A review by ametakinetos
Human Acts by Han Kang

4.0

Human Acts is a slim number of 218 pages, but weighs on your soul like nothing I have read before.

It's a rarity in that it genuinely encapsulates the national and yet personal trauma that occurs after an event like the Gwangju uprising. The years of pain and survivor's guilt and knowing there are parts of yourself that are never coming back, questioning how you can ever claim to be a united people after the atrocity that occurred.

Why would you sing the national anthem for people who’d been killed by soldiers? Why cover the coffin with the Taegukgi? As though it wasn’t the nation itself that had murdered them.
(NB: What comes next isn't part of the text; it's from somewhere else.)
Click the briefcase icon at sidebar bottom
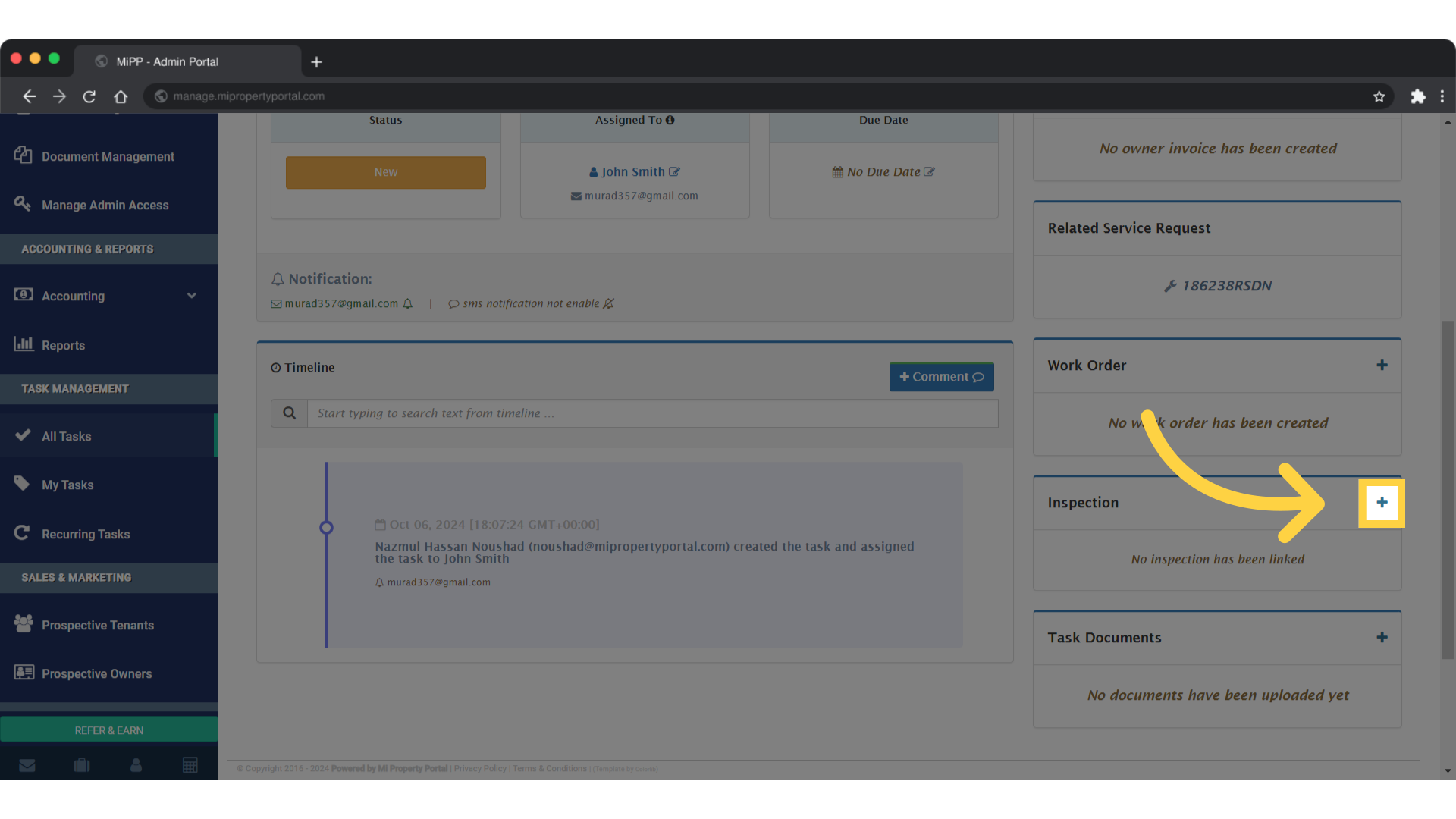Image resolution: width=1456 pixels, height=819 pixels. pyautogui.click(x=81, y=765)
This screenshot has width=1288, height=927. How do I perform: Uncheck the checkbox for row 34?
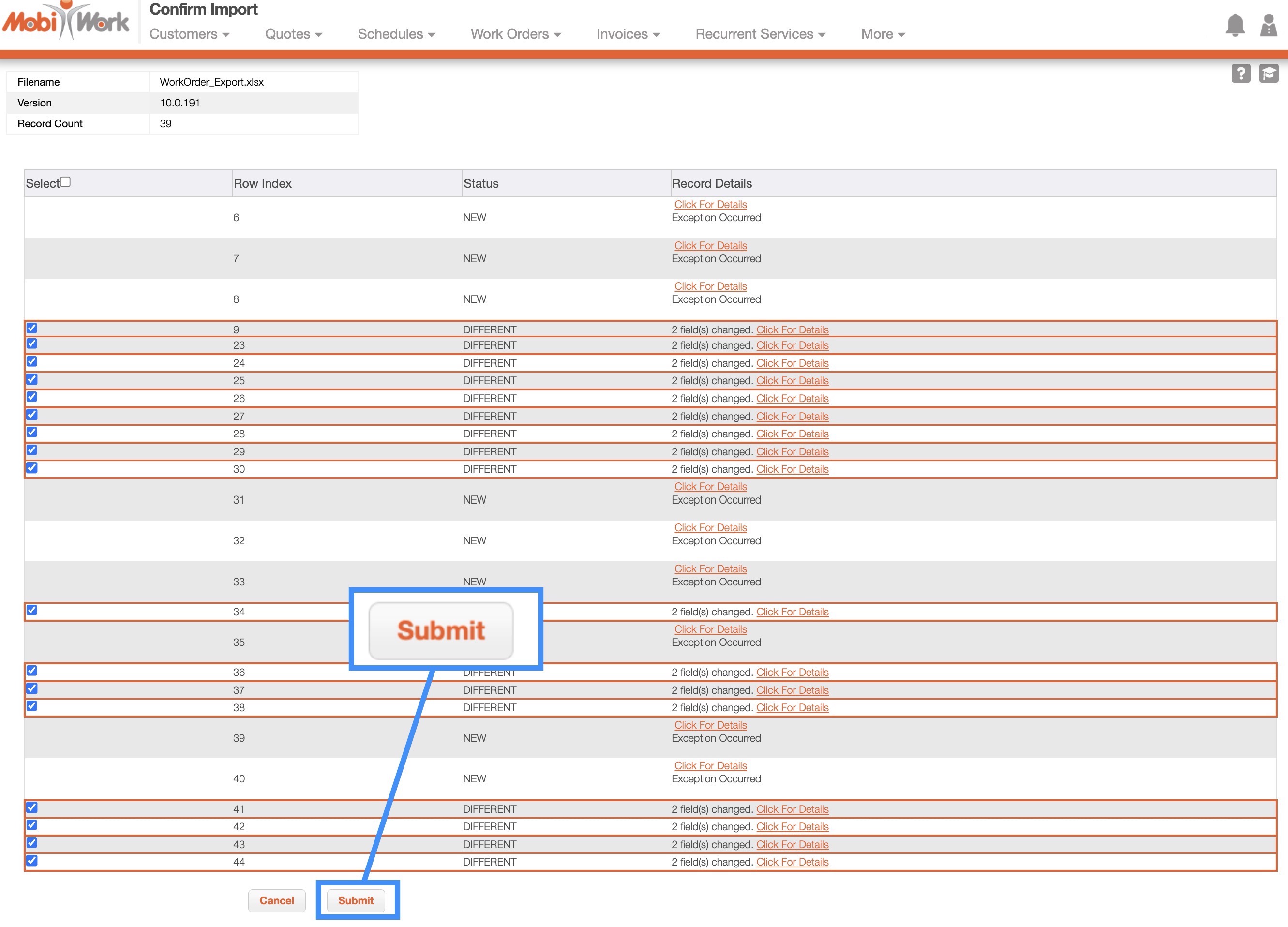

Kang's straightforward approach captures how life still has to go on, even in the face of tremendous grief (as The Mother says, "the thread of life is as tough as an ox tendon"), but it is accompanied by beautiful, heart-shattering prose that keeps the emotional edge sharp and raw in every line. Using the singular life and death of a middle-school boy, emphasizing the miniscule like a Monami Biro, a candle in a soda bottle, the betrayal of hunger, water from the fountain, the snow seeping through The Writer's socks...the human mind cannot comprehend tragedy on this scale, and thus it is the little things that break us.

I still remember the moment when my gaze fell upon the mutilated face of a young woman, her features slashed through with a bayonet. Soundlessly, and without fuss, some tender thing deep inside me broke. Something that, until then, I hadn't even realized was there.

Another review mentioned this, and I echo it: seeing a POV for one of the soldiers would have been fascinating. It is important to note that mandatory military service for South Koreans began in 1957 and would have been alive and well in 1980. These soldiers didn't enlist out of support for the regime or any particular desire for violence - they were likely not much older than the high schoolers. Exploring their angle would have continued to serve the narrative that we truly don't know the conditions that transform a human into a piece of meat. That all of us have that potential to be just as cruel and unfeeling.

Overall, I recommend this book, but it is no manner peaceful bedtime reading. It will leave you in a much different state than when you began, and there is little in the way of hope.

SpoilerAs a Christian, this book was especially heartbreaking for its grasping for answers. Is there such a thing as a soul? Should the dying be pitied or envied? Do we linger? Does anyone remember? Do we carry on? These questions have answers that none of these people, fictional here but very real elsewhere, ever found. And that saddens me above all.